Bentornato Don Enrico

Bentornato Don Enrico, un concerto per Caruso

Si intitola “Bentornato don Enrico” e può essere definito, a tutti gli effetti, il concerto della riconciliazione, quella tra Caruso e la sua Napoli. Domenica 25 luglio, infatti, il Maschio Angioino ospiterà l’evento inaugurale delle celebrazioni per il centenario della scomparsa del grande tenore. Ideato da Federico Vacalebre, lo show avrà una particolarità: proporrà solo canzoni napoletane.

BENTORNATO DON ENRICO

Il punto di partenza di “Bentornato Don Enrico” è collocato in una sera del dicembre 1901. Una serata in cui il grande tenore si esibì al San Carlo raccogliendo fischi anziché applausi. In realtà, non c’è certezza storica di quei fischi; di contro, è sicuro che Caruso, dopo quel concerto, non si esibì più a Napoli. Ecco, dunque, l’idea di ricomporre idealmente quella frattura con un concerto tutto incentrato sui brani napoletani del suo repertorio. Quelli che amava cantare dal vivo e quelli che decise anche di incidere su disco.

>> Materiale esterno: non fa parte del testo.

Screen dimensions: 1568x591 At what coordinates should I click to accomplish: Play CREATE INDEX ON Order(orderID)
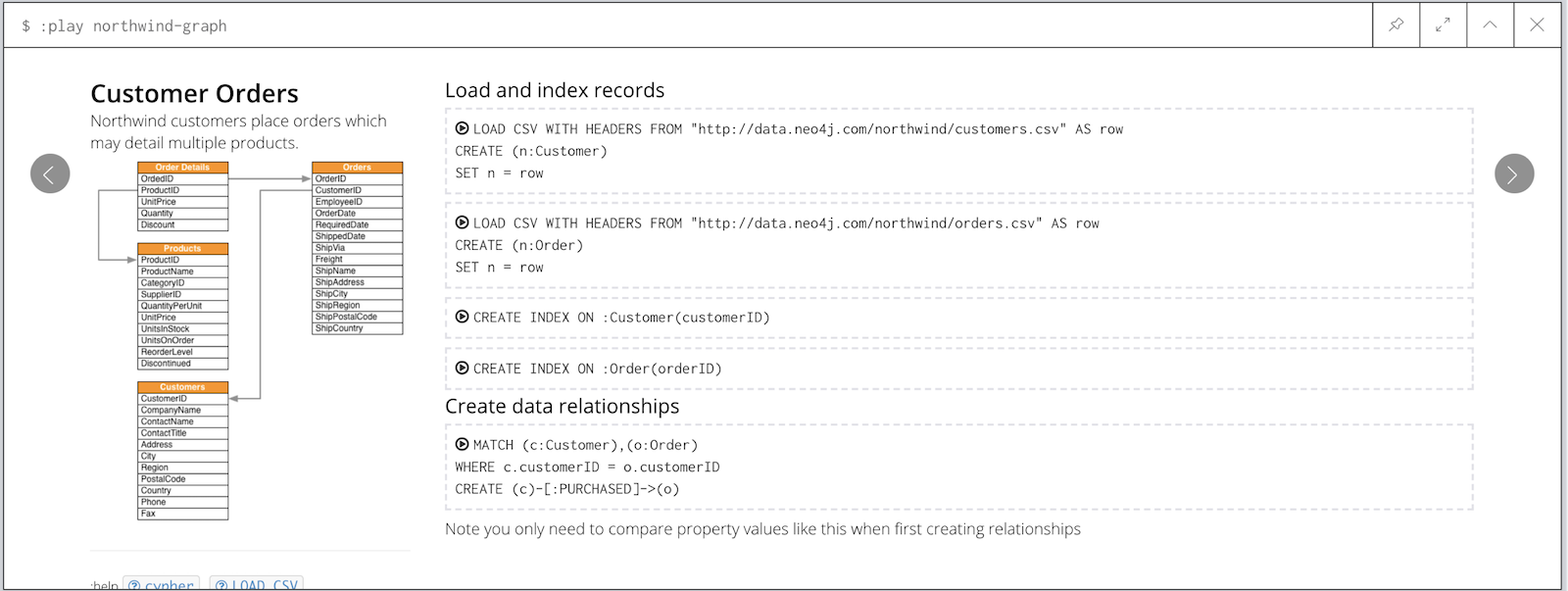[x=462, y=368]
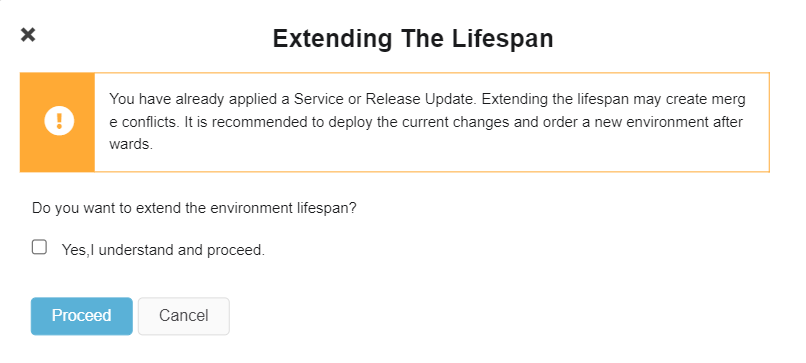Click the orange block of the warning banner
This screenshot has height=363, width=806.
(x=58, y=122)

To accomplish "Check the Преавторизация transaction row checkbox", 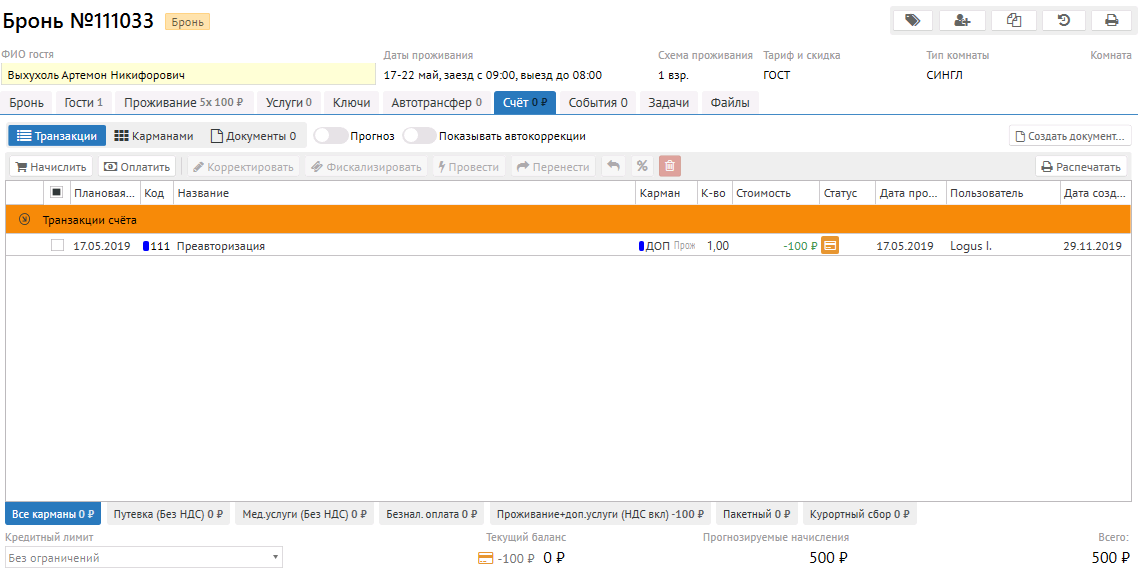I will click(x=57, y=246).
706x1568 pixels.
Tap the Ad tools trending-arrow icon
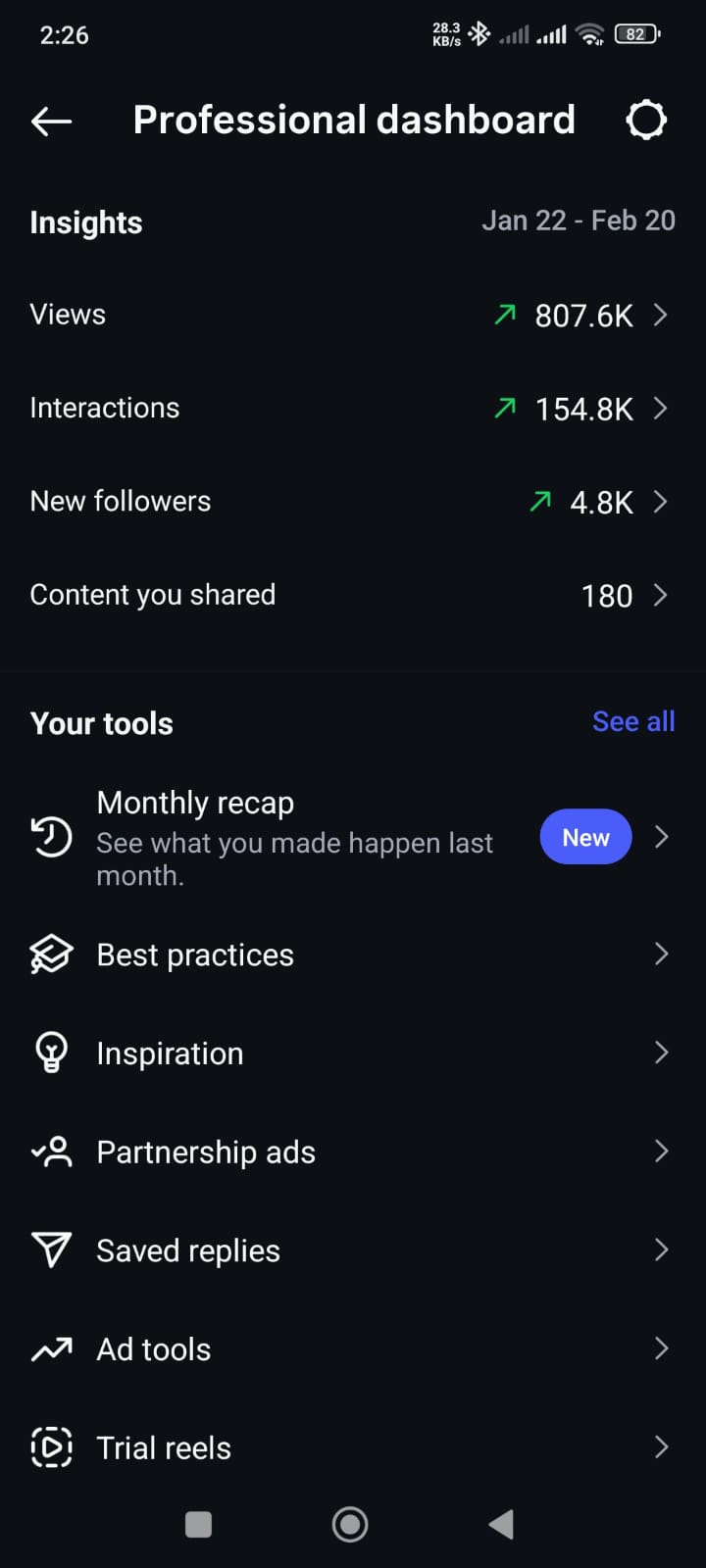(x=51, y=1349)
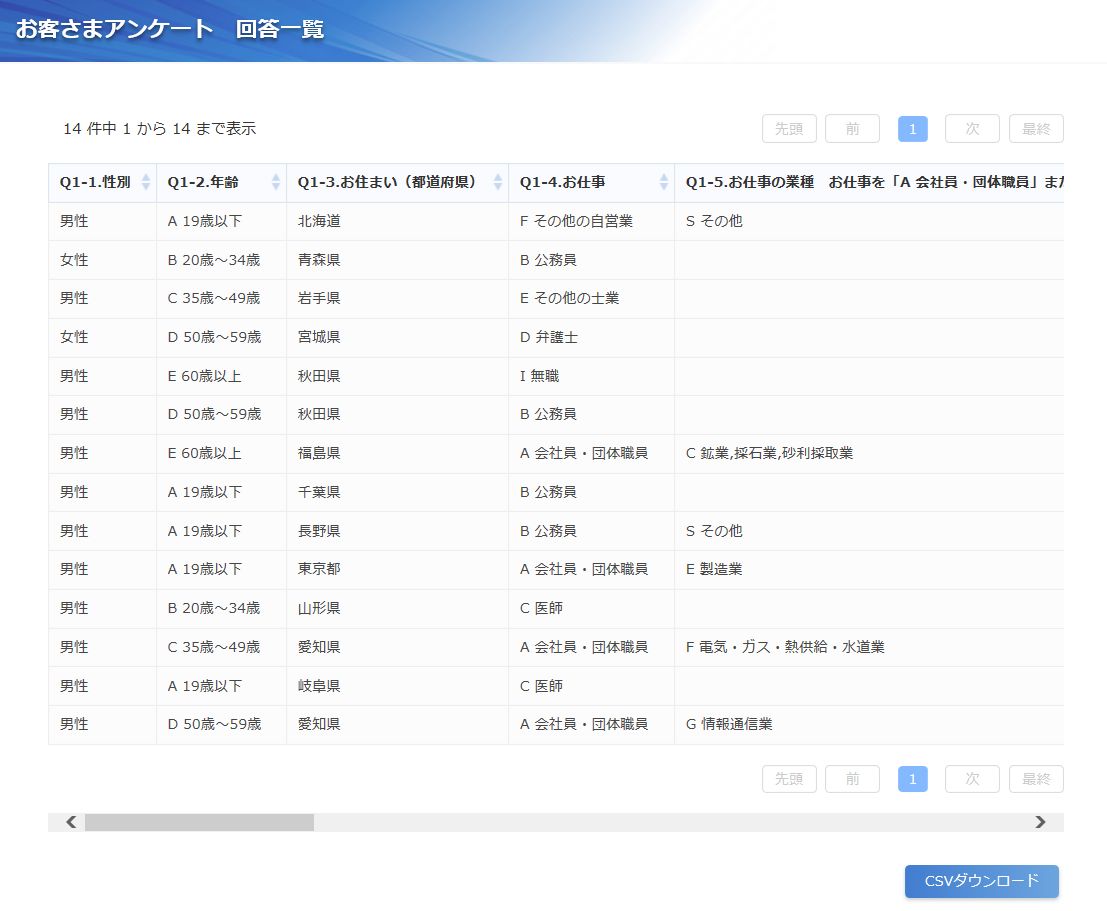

Protagonista di “Bentornato Don Enrico” sarà una variegata pattuglia di cantanti partenopei. In primis, Enzo Gragnaniello, che interpreterà Core ‘ngrato, e poi molte donne, come Mbarka Ben Taleb, alle prese con due superclassici di casa Bideri come ‘O sole mio e Torna a Surriento. Poi la più che talentuosa Irene Scarpato, con Fenesta ca lucive e Tiempo antico.  Claudia Megrè, che eseguirà Addio Napoli e Tarantella Sincera, e Sara Tramma, che darà prova delle sue notevoli qualità con ‘A vucchella e Canta pe’ mme. Sul palco anche una new entry della scena napoletana: Filly Lupo. Reduce dalla convincente reprise di Comme se canta a Napule. la scugnizza della Bovisa rilancerà due canzoni carusiane ormai dimenticate. Si tratta di Pecchè? e Scordame, due brani di grande raffinatezza che Caruso registrò sul finire degli anni ’10. Completano il cast di “Bentornato Don Enrico” Mario Maglione, alle prese con l’iconica I’ m’arricordo ‘e Napule; Carlo Missaglia, Roberto Colella, chiamato a riproporre anche l’omaggio di Lucio Dalla, e Bruno Venturini. Da citare, infine, Marcello Gentile e Gianmarco Libeccio, che cureranno gli arrangiamenti dei brani in scaletta e saranno la colonna portante del gruppo che accompagnerà gli interpreti.

concerto
Federico Vacalebre con Filly Lupo, Marcello Gentile e Gianmarco Libeccio

CARUSO CANTANTE NAPOLETANO

Se il punto di partenza dello show è la voglia di ricomporre (musicalmente) il rapporto tra Napoli e Caruso, la suggestione su cui si basa l’evento è decisamente affascinante. Federico Vacalebre ne ha fatto cenno durante la conferenza stampa di presentazione. “Caruso è stato probabilmente il più grande tenore di tutti i tempi, ma ci siamo persi molto” ha suggerito, chiacchierando con i musicisti “Se avesse deciso di fare il cantante anziché il tenore, probabilmente molte canzoni sarebbero diventate degli evergreen”. Eccolo, quindi, il senso ultimo del tributo: restituire alle canzoni napoletane di Caruso tutta la forza della loro melodia.